[Task objective]
In the records below, the line with "This screenshot has width=768, height=600." opens the range and the line with "Task: Collapse code block at line 24" closes it; print that range exactly and nothing else.

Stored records
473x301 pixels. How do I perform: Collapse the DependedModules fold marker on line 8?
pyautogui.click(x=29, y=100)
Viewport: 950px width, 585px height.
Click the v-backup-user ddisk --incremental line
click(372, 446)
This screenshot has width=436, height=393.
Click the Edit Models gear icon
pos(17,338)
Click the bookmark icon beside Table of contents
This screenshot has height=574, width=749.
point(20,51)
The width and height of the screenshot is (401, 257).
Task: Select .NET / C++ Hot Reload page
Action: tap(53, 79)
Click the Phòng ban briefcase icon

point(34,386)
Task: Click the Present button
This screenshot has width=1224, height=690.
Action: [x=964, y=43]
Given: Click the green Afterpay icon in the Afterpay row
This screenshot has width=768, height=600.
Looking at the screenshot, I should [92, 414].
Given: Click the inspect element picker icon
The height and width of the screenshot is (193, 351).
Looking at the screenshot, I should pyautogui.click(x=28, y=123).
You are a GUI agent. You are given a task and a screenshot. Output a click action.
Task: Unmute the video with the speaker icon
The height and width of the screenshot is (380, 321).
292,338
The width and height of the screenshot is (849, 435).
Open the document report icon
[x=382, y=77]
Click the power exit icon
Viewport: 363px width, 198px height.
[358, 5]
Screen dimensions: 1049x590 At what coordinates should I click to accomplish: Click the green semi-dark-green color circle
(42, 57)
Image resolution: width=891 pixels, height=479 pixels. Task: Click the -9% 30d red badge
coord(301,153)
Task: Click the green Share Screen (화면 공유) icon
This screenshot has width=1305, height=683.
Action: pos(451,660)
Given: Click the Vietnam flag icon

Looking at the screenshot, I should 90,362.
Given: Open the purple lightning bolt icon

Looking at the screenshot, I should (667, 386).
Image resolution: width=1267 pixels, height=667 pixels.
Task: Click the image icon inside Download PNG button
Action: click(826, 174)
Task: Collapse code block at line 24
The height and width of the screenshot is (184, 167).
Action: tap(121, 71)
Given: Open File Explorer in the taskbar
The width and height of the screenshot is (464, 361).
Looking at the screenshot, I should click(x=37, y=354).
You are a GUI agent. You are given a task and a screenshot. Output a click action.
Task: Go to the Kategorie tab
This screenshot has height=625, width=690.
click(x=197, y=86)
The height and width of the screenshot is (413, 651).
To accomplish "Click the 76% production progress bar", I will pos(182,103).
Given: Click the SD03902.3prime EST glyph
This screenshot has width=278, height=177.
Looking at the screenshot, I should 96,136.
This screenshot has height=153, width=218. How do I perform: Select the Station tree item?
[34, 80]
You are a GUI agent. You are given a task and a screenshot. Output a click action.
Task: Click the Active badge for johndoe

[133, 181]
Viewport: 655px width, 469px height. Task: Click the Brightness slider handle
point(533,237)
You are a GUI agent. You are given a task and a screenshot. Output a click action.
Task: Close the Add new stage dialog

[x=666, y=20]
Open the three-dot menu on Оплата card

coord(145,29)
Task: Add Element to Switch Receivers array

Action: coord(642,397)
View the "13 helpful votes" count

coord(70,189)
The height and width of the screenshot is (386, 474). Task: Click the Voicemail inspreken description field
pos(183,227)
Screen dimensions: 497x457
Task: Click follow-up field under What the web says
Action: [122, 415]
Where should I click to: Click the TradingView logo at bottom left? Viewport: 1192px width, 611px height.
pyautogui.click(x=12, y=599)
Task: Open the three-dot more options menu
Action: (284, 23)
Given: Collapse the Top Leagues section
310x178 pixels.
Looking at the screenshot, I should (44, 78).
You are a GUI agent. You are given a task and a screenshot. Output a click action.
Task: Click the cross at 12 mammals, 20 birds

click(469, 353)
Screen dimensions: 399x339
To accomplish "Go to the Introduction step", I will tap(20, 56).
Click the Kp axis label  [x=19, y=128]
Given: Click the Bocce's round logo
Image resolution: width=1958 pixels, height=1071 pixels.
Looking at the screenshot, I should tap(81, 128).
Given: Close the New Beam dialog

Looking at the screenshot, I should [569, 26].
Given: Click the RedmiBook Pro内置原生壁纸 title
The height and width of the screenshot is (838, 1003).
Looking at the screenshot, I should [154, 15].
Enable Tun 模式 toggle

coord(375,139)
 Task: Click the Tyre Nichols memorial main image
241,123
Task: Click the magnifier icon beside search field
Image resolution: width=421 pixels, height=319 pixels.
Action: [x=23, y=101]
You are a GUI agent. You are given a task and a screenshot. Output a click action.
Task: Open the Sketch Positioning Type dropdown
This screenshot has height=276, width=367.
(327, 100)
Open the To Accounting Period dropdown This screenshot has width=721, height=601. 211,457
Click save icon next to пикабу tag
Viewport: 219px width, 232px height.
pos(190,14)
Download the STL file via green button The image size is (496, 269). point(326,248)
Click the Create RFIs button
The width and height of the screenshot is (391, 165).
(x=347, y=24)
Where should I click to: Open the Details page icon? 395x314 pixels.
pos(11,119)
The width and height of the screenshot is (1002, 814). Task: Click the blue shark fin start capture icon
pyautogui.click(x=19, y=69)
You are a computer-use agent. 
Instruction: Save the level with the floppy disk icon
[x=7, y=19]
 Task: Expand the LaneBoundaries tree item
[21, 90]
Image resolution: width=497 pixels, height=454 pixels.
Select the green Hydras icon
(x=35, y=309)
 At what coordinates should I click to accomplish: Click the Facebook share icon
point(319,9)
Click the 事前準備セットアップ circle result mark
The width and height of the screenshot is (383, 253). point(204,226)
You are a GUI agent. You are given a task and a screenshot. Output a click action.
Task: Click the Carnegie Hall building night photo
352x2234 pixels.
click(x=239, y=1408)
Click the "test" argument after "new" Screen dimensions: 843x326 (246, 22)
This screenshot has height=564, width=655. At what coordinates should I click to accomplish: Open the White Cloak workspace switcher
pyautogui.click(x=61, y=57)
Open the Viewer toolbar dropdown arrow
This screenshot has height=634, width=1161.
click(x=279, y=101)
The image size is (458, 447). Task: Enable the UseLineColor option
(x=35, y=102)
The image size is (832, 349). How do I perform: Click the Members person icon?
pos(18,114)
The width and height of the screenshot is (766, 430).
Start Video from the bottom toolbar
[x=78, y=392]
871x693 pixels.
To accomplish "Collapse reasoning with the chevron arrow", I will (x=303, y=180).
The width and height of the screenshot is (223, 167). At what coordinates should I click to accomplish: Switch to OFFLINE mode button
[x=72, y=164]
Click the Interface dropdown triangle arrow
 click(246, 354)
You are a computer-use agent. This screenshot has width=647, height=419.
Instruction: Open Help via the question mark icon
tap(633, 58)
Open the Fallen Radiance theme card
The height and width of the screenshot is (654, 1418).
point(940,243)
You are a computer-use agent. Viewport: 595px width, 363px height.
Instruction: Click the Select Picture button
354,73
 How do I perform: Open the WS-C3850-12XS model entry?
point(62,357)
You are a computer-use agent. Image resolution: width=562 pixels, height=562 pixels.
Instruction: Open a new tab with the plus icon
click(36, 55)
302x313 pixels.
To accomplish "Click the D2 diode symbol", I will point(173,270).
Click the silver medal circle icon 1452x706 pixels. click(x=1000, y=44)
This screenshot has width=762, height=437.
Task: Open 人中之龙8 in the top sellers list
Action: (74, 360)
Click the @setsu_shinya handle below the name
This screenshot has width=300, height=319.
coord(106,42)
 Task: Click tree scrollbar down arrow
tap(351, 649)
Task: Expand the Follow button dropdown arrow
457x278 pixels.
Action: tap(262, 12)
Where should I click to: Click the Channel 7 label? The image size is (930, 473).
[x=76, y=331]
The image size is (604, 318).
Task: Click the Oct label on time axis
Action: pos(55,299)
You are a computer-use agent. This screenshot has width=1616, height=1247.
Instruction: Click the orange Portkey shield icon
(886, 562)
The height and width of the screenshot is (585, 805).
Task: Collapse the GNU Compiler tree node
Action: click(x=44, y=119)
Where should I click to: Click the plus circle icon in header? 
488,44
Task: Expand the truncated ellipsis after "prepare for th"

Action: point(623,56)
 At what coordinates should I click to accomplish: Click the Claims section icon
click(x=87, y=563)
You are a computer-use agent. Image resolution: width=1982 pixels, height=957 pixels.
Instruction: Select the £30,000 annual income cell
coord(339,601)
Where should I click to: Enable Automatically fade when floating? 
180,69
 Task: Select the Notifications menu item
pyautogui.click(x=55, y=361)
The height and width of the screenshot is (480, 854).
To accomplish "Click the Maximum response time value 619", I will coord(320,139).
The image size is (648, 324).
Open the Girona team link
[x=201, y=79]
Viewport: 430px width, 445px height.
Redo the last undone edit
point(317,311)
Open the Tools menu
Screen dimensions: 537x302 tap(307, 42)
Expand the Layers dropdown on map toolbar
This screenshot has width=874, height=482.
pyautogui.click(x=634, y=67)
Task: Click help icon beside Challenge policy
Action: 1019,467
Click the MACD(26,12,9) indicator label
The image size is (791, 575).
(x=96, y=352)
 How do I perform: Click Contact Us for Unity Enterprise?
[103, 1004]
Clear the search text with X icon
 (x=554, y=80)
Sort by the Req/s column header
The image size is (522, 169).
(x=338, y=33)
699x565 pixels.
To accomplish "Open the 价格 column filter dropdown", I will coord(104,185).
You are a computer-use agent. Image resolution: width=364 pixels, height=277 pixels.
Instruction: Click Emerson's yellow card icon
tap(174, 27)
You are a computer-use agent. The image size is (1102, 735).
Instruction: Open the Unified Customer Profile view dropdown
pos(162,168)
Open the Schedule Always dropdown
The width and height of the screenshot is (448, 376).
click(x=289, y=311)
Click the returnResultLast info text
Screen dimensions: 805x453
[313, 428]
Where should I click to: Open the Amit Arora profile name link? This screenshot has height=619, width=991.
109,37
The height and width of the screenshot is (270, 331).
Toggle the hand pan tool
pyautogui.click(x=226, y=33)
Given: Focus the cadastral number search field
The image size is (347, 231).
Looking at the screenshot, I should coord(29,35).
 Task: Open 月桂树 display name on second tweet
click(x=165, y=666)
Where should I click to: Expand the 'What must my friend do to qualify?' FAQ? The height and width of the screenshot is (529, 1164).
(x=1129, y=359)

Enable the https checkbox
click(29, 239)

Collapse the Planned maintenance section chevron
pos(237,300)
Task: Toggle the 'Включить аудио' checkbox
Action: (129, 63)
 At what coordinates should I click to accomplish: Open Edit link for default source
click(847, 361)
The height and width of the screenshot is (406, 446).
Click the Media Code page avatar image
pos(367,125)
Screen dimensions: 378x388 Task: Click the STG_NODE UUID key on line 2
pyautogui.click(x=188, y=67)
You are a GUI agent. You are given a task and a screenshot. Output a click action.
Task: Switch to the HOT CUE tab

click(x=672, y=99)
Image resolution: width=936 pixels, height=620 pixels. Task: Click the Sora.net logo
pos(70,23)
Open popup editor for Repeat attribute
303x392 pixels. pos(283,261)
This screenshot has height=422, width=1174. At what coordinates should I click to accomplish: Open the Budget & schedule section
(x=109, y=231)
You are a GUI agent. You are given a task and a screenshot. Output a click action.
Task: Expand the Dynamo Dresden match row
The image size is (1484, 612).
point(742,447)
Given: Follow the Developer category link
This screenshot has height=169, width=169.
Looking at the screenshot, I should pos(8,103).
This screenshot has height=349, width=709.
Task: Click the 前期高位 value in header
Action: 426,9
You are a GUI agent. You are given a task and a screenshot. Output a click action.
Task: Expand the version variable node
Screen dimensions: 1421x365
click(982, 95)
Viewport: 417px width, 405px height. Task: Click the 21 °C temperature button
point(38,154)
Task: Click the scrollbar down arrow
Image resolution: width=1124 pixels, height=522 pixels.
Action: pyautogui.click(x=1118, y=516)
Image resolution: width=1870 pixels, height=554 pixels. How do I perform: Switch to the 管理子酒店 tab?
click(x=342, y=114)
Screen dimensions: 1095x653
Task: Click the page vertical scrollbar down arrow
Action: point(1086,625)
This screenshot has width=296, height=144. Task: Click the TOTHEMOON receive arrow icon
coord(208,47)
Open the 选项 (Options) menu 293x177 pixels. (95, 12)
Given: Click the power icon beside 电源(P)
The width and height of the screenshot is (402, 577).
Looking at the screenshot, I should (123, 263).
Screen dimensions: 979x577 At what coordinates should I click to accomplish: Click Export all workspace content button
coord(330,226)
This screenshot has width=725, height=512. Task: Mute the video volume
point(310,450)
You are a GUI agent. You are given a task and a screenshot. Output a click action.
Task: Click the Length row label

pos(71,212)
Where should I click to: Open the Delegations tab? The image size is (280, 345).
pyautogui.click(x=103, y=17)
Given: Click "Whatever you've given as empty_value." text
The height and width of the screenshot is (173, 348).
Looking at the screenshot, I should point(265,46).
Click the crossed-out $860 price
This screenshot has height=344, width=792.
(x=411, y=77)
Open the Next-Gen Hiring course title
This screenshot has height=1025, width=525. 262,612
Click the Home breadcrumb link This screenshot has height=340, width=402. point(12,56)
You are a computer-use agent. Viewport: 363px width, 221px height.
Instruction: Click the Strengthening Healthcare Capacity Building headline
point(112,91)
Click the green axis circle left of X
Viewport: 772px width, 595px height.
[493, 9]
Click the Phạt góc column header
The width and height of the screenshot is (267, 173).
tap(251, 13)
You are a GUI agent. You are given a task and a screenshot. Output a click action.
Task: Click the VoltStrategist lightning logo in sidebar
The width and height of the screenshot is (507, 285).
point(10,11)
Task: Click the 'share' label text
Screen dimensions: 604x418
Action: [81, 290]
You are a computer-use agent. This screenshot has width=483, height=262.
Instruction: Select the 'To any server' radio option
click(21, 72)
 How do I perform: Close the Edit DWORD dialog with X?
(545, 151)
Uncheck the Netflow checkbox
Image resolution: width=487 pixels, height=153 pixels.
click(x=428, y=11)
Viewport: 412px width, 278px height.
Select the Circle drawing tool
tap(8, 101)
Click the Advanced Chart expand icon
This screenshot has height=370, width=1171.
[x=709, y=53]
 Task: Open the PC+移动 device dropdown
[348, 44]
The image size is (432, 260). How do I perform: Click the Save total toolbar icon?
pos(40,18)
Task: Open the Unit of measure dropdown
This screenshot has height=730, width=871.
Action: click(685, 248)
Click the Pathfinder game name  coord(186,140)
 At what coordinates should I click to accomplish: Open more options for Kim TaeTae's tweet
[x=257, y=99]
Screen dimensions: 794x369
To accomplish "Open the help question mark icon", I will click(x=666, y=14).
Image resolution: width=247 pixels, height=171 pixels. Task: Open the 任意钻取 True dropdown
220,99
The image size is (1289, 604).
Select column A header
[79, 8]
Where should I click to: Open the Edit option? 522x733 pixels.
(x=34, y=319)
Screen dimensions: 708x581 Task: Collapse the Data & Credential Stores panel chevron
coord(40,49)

[Exercise result]
This screenshot has width=768, height=600.
Looking at the screenshot, I should [92, 414].
Given: Click the inspect element picker icon
The height and width of the screenshot is (193, 351).
Looking at the screenshot, I should pyautogui.click(x=28, y=123).
You are a GUI agent. You are given a task and a screenshot. Output a click action.
Task: Unmute the video with the speaker icon
The height and width of the screenshot is (380, 321).
292,338
The width and height of the screenshot is (849, 435).
Open the document report icon
[x=382, y=77]
Click the power exit icon
Viewport: 363px width, 198px height.
[358, 5]
Screen dimensions: 1049x590 At what coordinates should I click to accomplish: Click the green semi-dark-green color circle
(42, 57)
Image resolution: width=891 pixels, height=479 pixels. Task: Click the -9% 30d red badge
coord(301,153)
Task: Click the green Share Screen (화면 공유) icon
This screenshot has width=1305, height=683.
Action: pos(451,660)
Given: Click the Vietnam flag icon

Looking at the screenshot, I should 90,362.
Given: Open the purple lightning bolt icon

Looking at the screenshot, I should (667, 386).
Image resolution: width=1267 pixels, height=667 pixels.
Task: Click the image icon inside Download PNG button
Action: click(826, 174)
Task: Collapse code block at line 24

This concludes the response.